--- BEGIN ---
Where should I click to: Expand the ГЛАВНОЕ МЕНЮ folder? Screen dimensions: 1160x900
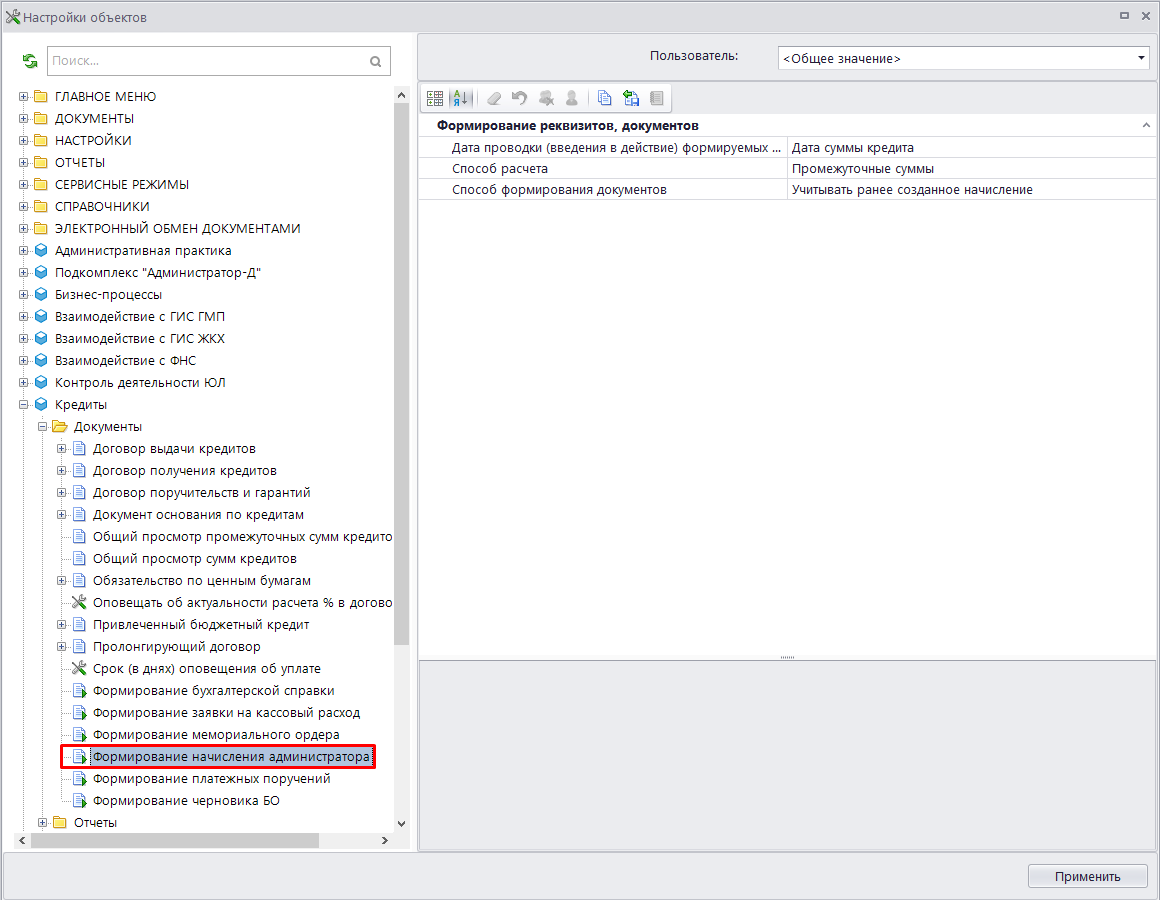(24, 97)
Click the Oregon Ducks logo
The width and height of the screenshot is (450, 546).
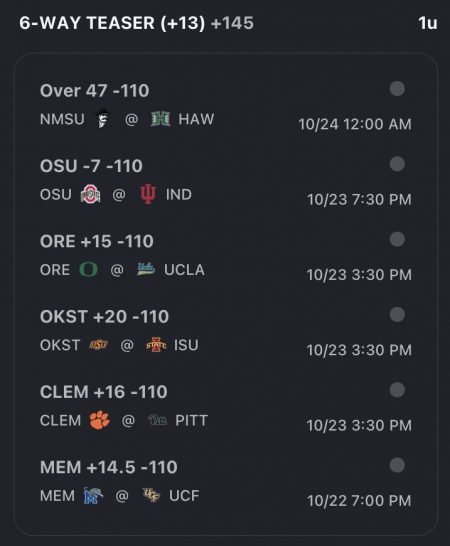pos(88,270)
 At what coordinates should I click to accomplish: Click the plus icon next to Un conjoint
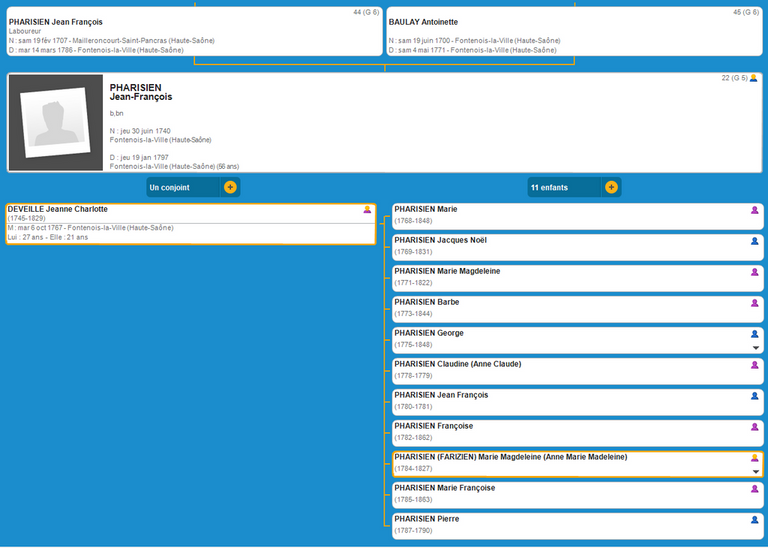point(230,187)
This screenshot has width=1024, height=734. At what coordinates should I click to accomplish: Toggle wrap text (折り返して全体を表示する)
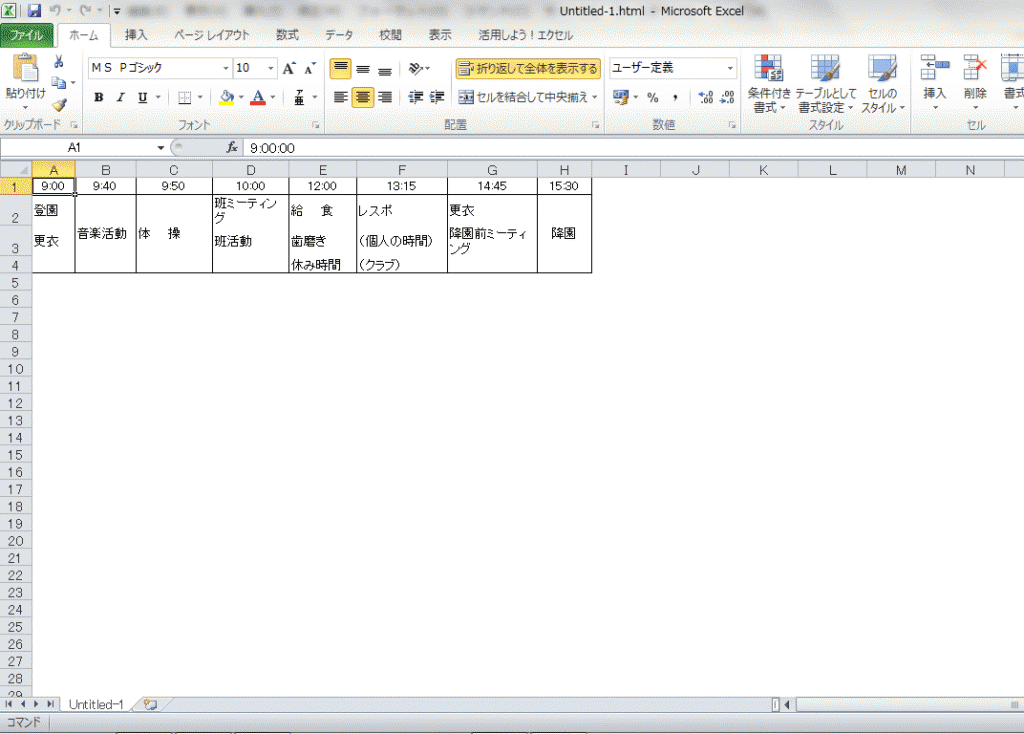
--- END ---
--- BEGIN ---
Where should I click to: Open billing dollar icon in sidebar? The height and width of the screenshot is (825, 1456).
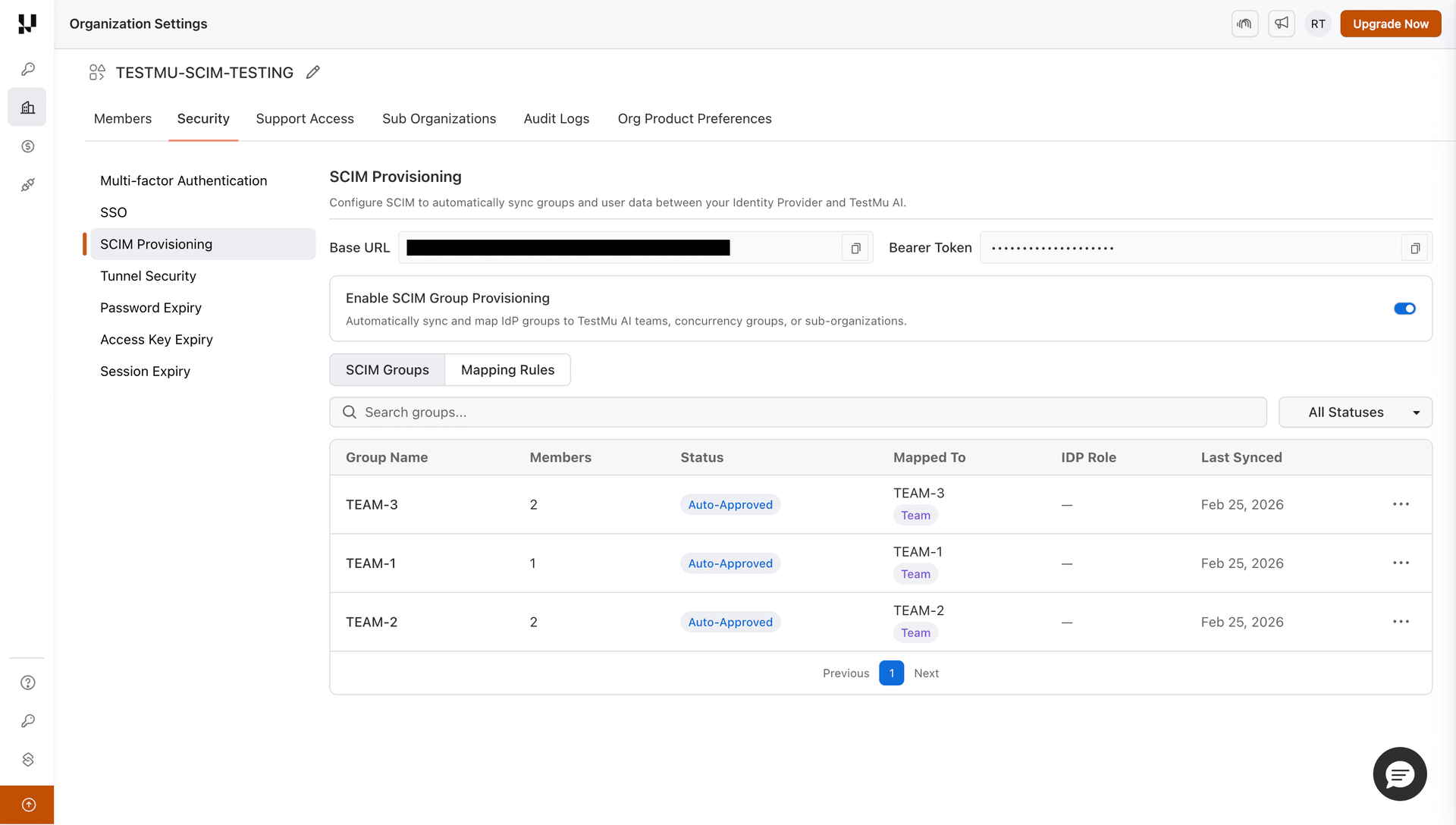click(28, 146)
--- END ---
--- BEGIN ---
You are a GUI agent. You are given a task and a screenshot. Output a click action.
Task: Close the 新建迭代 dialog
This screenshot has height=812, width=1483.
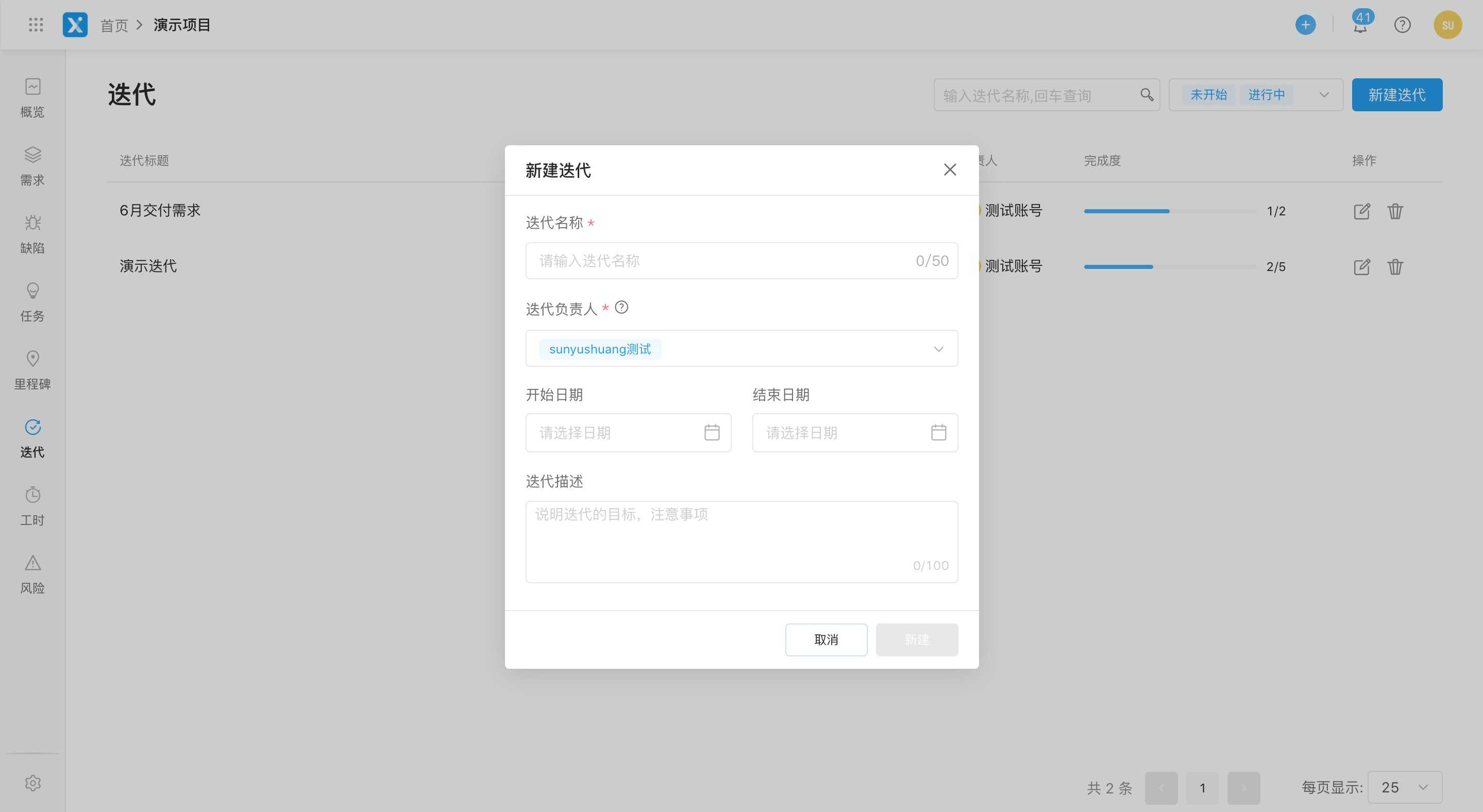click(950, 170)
--- END ---
Please rewrite the data from the line containing "You are a GUI" through the line containing "click(950, 170)" with "dialog" changed to "window" and nothing else altered. Leave the pictures out.

→ The output
You are a GUI agent. You are given a task and a screenshot. Output a click action.
Task: Close the 新建迭代 window
This screenshot has height=812, width=1483.
click(950, 170)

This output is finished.